On the Fence
This article is from the archive of The New York Sun before the launch of its new website in 2022. The Sun has neither altered nor updated such articles but will seek to correct any errors, mis-categorizations or other problems introduced during transfer.

Six national Democrats have now declared themselves effectively to the right of the president on the fence being built to secure Israel. Senators Schumer, Clinton, Corzine, Lautenberg, and Wyden, as well as Senator Lieberman, have all sent messages of support to the Jewish state on this matter, while the administration has wavered. “Like all countries, Israel has an unqualified right to defend itself when threatened by violence — a right every other nation including ours takes as a given. The building of the fence is nothing short of an attempt to do that.” So read the text of a letter organized by Mr. Schumer and signed Tuesday by all of the above-mentioned Democrats, except for Mr. Lieberman, who made his own statement of support a day earlier. “We should be hesitant to interrupt the Israelis’ building of a security wall until there is the clear action by the Palestinian leadership…to stop terrorism from the Palestinian areas,” Mr. Lieberman said on Monday.

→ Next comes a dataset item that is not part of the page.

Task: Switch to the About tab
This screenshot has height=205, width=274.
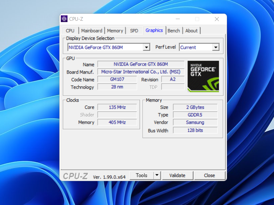Action: pos(191,30)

At the same time, the Bush administration has been coming up with different pejorative ways to refer to Israel’s fence. A “problem”the president called it last week. Perhaps feeling the pressure on his right side coming from a crowd usually on his left, the president has moderated his rhetoric, downgrading the fence to a “sensitive issue” as of Tuesday. While it’s difficult to doubt President Bush’s commitment to Israeli security, what the American people have come to admire about this president is his plainspoken ability to articulate right from wrong. No reason to sit on the fence.